___ RECORDS TO USE

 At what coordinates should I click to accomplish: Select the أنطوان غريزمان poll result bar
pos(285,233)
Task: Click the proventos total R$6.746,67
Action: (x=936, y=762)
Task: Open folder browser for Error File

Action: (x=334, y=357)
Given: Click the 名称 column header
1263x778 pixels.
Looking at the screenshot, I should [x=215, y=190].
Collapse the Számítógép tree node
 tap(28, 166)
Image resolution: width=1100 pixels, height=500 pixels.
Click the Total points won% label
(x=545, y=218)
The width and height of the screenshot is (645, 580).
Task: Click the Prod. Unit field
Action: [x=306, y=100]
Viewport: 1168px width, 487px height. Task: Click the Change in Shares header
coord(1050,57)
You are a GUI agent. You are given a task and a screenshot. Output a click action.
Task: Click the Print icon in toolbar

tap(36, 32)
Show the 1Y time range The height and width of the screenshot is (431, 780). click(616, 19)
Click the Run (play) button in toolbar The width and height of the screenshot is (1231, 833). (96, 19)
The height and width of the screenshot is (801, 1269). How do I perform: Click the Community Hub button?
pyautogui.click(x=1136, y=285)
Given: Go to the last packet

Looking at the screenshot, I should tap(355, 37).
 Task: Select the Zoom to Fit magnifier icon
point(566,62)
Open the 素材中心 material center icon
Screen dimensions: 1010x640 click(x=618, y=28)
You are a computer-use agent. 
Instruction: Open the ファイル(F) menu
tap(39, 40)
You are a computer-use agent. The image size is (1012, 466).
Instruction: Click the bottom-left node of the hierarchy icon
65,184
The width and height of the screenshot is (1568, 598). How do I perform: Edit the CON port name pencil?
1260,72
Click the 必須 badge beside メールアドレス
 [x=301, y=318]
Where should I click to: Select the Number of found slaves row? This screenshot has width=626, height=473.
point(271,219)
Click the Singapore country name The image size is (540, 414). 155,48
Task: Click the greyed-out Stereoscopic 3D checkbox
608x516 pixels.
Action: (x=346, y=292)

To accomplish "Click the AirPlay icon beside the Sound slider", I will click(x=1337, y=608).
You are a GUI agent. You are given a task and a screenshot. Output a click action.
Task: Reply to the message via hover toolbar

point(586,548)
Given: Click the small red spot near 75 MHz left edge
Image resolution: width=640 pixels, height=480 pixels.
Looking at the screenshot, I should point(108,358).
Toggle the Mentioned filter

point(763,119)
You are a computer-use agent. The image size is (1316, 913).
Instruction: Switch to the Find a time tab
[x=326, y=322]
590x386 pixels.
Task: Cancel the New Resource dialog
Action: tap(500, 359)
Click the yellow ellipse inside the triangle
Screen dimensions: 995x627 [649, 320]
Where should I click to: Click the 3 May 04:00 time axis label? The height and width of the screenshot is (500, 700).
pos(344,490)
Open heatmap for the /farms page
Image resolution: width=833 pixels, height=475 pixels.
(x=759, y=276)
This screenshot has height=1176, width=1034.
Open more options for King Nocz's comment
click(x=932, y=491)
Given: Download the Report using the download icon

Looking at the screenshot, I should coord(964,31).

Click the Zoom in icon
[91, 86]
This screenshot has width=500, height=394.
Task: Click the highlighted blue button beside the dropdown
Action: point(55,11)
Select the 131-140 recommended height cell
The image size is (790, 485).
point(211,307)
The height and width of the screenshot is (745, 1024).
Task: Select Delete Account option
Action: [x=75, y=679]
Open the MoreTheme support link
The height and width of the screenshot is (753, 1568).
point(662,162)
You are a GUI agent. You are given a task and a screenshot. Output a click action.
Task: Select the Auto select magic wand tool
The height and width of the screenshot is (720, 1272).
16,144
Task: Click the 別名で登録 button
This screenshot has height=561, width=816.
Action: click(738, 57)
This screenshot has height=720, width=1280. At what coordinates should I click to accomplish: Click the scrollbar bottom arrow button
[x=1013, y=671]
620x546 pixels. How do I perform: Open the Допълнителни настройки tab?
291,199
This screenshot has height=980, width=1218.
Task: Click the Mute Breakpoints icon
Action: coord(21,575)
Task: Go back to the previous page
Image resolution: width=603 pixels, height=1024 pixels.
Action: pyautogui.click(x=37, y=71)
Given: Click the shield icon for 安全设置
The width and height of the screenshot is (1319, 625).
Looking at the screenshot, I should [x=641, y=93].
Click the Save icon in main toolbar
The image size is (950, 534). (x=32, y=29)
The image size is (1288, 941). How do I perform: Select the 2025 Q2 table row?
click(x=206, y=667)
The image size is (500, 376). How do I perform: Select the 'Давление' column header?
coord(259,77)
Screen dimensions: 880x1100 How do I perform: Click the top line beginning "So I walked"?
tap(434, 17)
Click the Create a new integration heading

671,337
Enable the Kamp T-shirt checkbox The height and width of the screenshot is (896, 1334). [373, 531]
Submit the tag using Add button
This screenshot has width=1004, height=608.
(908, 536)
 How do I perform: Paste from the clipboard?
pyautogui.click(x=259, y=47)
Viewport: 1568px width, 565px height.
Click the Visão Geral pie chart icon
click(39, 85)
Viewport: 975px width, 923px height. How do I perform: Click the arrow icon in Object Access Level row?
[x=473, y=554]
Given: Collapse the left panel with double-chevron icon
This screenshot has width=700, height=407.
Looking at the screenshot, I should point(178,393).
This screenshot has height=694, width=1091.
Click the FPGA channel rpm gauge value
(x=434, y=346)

______

> _GIVEN INSTRUCTION_: Copy all of the records above line for line, with no changes.

> _COMPLETE OUTPUT_:
 At what coordinates should I click to accomplish: Select the أنطوان غريزمان poll result bar
pos(285,233)
Task: Click the proventos total R$6.746,67
Action: (x=936, y=762)
Task: Open folder browser for Error File

Action: (x=334, y=357)
Given: Click the 名称 column header
1263x778 pixels.
Looking at the screenshot, I should [x=215, y=190].
Collapse the Számítógép tree node
 tap(28, 166)
Image resolution: width=1100 pixels, height=500 pixels.
Click the Total points won% label
(x=545, y=218)
The width and height of the screenshot is (645, 580).
Task: Click the Prod. Unit field
Action: [x=306, y=100]
Viewport: 1168px width, 487px height. Task: Click the Change in Shares header
coord(1050,57)
You are a GUI agent. You are given a task and a screenshot. Output a click action.
Task: Click the Print icon in toolbar

tap(36, 32)
Show the 1Y time range The height and width of the screenshot is (431, 780). click(616, 19)
Click the Run (play) button in toolbar The width and height of the screenshot is (1231, 833). (96, 19)
The height and width of the screenshot is (801, 1269). How do I perform: Click the Community Hub button?
pyautogui.click(x=1136, y=285)
Given: Go to the last packet

Looking at the screenshot, I should tap(355, 37).
 Task: Select the Zoom to Fit magnifier icon
point(566,62)
Open the 素材中心 material center icon
Screen dimensions: 1010x640 click(x=618, y=28)
You are a computer-use agent. 
Instruction: Open the ファイル(F) menu
tap(39, 40)
You are a computer-use agent. The image size is (1012, 466).
Instruction: Click the bottom-left node of the hierarchy icon
65,184
The width and height of the screenshot is (1568, 598). How do I perform: Edit the CON port name pencil?
1260,72
Click the 必須 badge beside メールアドレス
 [x=301, y=318]
Where should I click to: Select the Number of found slaves row? This screenshot has width=626, height=473.
point(271,219)
Click the Singapore country name The image size is (540, 414). 155,48
Task: Click the greyed-out Stereoscopic 3D checkbox
608x516 pixels.
Action: (x=346, y=292)

To accomplish "Click the AirPlay icon beside the Sound slider", I will click(x=1337, y=608).
You are a GUI agent. You are given a task and a screenshot. Output a click action.
Task: Reply to the message via hover toolbar

point(586,548)
Given: Click the small red spot near 75 MHz left edge
Image resolution: width=640 pixels, height=480 pixels.
Looking at the screenshot, I should point(108,358).
Toggle the Mentioned filter

point(763,119)
You are a computer-use agent. The image size is (1316, 913).
Instruction: Switch to the Find a time tab
[x=326, y=322]
590x386 pixels.
Task: Cancel the New Resource dialog
Action: tap(500, 359)
Click the yellow ellipse inside the triangle
Screen dimensions: 995x627 [649, 320]
Where should I click to: Click the 3 May 04:00 time axis label? The height and width of the screenshot is (500, 700).
pos(344,490)
Open heatmap for the /farms page
Image resolution: width=833 pixels, height=475 pixels.
(x=759, y=276)
This screenshot has height=1176, width=1034.
Open more options for King Nocz's comment
click(x=932, y=491)
Given: Download the Report using the download icon

Looking at the screenshot, I should coord(964,31).

Click the Zoom in icon
[91, 86]
This screenshot has width=500, height=394.
Task: Click the highlighted blue button beside the dropdown
Action: point(55,11)
Select the 131-140 recommended height cell
The image size is (790, 485).
point(211,307)
The height and width of the screenshot is (745, 1024).
Task: Select Delete Account option
Action: [x=75, y=679]
Open the MoreTheme support link
The height and width of the screenshot is (753, 1568).
point(662,162)
You are a GUI agent. You are given a task and a screenshot. Output a click action.
Task: Select the Auto select magic wand tool
The height and width of the screenshot is (720, 1272).
16,144
Task: Click the 別名で登録 button
This screenshot has height=561, width=816.
Action: click(738, 57)
This screenshot has height=720, width=1280. At what coordinates should I click to accomplish: Click the scrollbar bottom arrow button
[x=1013, y=671]
620x546 pixels. How do I perform: Open the Допълнителни настройки tab?
291,199
This screenshot has height=980, width=1218.
Task: Click the Mute Breakpoints icon
Action: coord(21,575)
Task: Go back to the previous page
Image resolution: width=603 pixels, height=1024 pixels.
Action: pyautogui.click(x=37, y=71)
Given: Click the shield icon for 安全设置
The width and height of the screenshot is (1319, 625).
Looking at the screenshot, I should [x=641, y=93].
Click the Save icon in main toolbar
The image size is (950, 534). (x=32, y=29)
The image size is (1288, 941). How do I perform: Select the 2025 Q2 table row?
click(x=206, y=667)
The image size is (500, 376). How do I perform: Select the 'Давление' column header?
coord(259,77)
Screen dimensions: 880x1100 How do I perform: Click the top line beginning "So I walked"?
tap(434, 17)
Click the Create a new integration heading

671,337
Enable the Kamp T-shirt checkbox The height and width of the screenshot is (896, 1334). [373, 531]
Submit the tag using Add button
This screenshot has width=1004, height=608.
(908, 536)
 How do I perform: Paste from the clipboard?
pyautogui.click(x=259, y=47)
Viewport: 1568px width, 565px height.
Click the Visão Geral pie chart icon
click(39, 85)
Viewport: 975px width, 923px height. How do I perform: Click the arrow icon in Object Access Level row?
[x=473, y=554]
Given: Collapse the left panel with double-chevron icon
This screenshot has width=700, height=407.
Looking at the screenshot, I should point(178,393).
This screenshot has height=694, width=1091.
Click the FPGA channel rpm gauge value
(x=434, y=346)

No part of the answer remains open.